I would like to throw a few ideas out and see what happens to them. I believe in God and think I see a pattern that I attribute to him. Bear with me.

When steam power was being harnessed, technology advanced along that line and was fine-tuned to better living conditions, etc. I believe that God was involved in giving at least some of the ideas, because my presumption is that he would have already known the scope of what could be done with it.

A similar scenario played out in various other fields. Radiation and then nuclear sciences, once discovered, were explored and many benefits have been extracted from them. Of course, there has been a negative side to that and many other fountains of discovery.

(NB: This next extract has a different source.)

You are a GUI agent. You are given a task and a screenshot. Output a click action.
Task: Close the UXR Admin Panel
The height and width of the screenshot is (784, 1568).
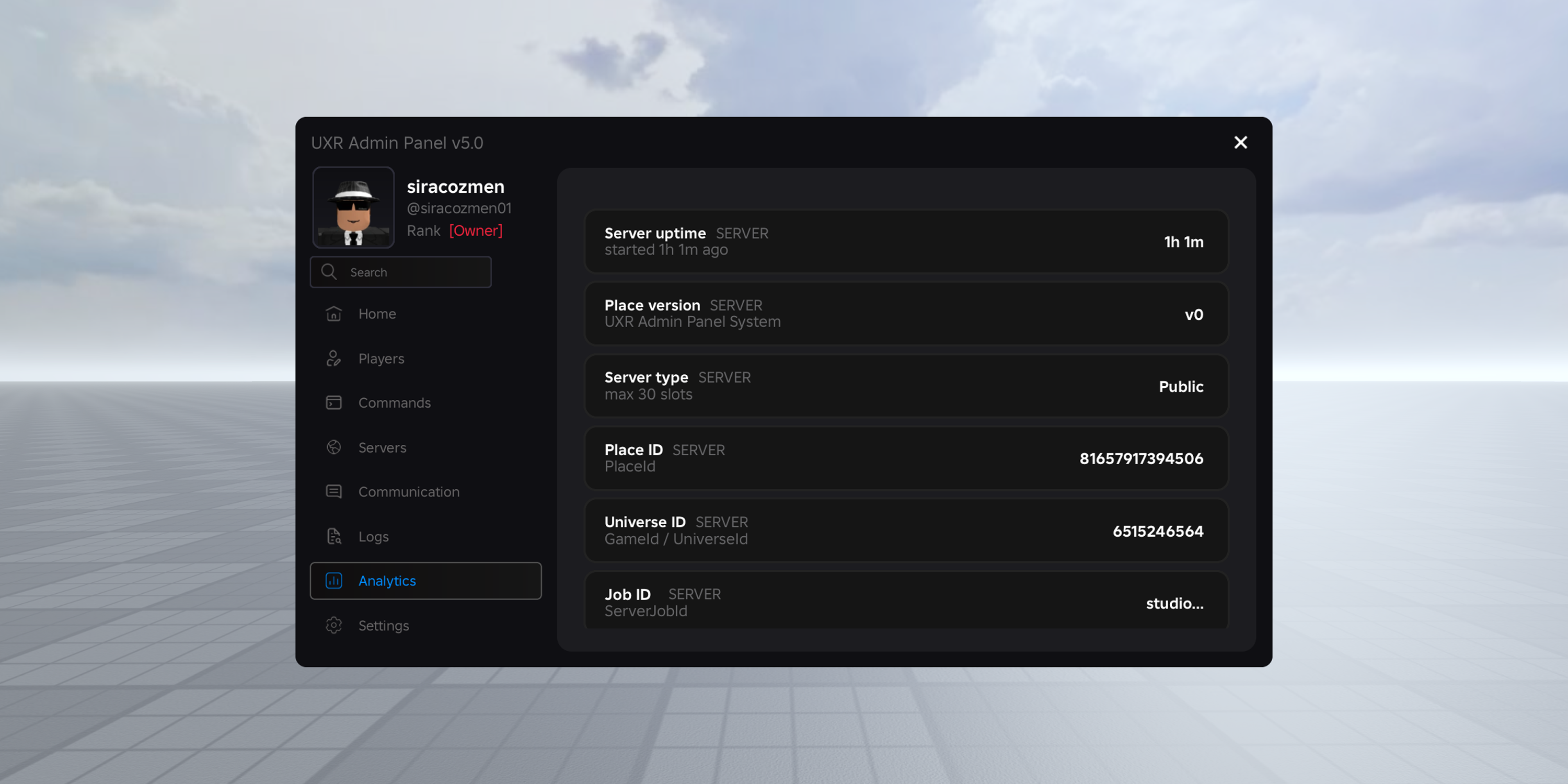[1240, 143]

Since the planet is still habitable we seem to have learned to keep at least minimal limits to what we do with it.
From that perspective there have been developments in many fields over time, and I don’t think that any of them surprised God. In fact, I think he may have been guiding us.

Now, when I see several simultaneous developments occurring, the potential they have can be incredibly awesome.

On one hand, we are able to send probes to see if there is actually life on Mars and other nearby celestial bodies. We are discovering at the same time that life forms we have never imagined can exist in extreme heat, extreme cold, and even devoid of the light we have thought necessary. At the same time we have cracked some of the code of DNA and some splicing techniques. And some of this is because of or in conjunction with computational power becoming available and having the ability to correlate data from all over the world.

I don’t think this is coincidence, but rather that God has engineered this scenario. But even if it is coincidence, let me suggest something.

I have always been amazed at the tenacity of life, how it permeates all parts of the earth, and is lately proving to be more widespread than we imagined. I see a correlation between how life permeates the planet and God’s stated plan in Genesis to fill the earth with life.

We find ourselves in a situation where we are about to find out that life has permeated the whole universe, or we can implement it ourselves.

If it turns out that all of our searching reveals that there is no other life in our solar system besides what we have here on earth, we can take some of the life forms that live in the extreme environments we know about and plant them in appropriate places. And if they don’t quite fit, maybe we can splice the DNA appropriately to make them fit.

The thought of contaminating another planet with our life forms might sound scary, but I remember when I was a new kid in the seventh grade at my school there were folks that thought I was polluting the school. I survived and so did they.

The utility of it is we might be able to seed some fields to produce what we need so that when we arrive we already have some of the supplies necessary for our life. I also think that we will do it inadvertently, because sooner or later a space gizmo will leave some form of life to propagate after our exploration.

I think planning it will be much more efficient in the long run.

The human imagination cannot imagine something that is unknown. For example, you cannot imagine the correct answer to the question, "Where is Robert Burt sitting right now?" You can imagine a lot of hypothetical possibilities, but your imagination will not provide you with the correct answer. If it were essential to your survival to know where Robert Burt is sitting right now, your imagination would be worthless. In this sense knowledge is more important than imagination.

Mike Kangas:

I find your ideas interesting, & would like to subscribe to your newsletter !

Seriously,re.: science fiction as a religious " experience ":

Most good to great science - fiction novels, short stories, visual media, etc., have elements of spirituality religion & philosophy in them, notably the re - imagined Battlestar Galactica series. Star Wars has heavy elements of philosophy with the Force, & Star Trek's fictional Vulcan society put on a layer of mysticism & philosophy over its logical, rational surface.

Science fiction that is completely mechanistic & overly tech - reliant can be awfully shallow.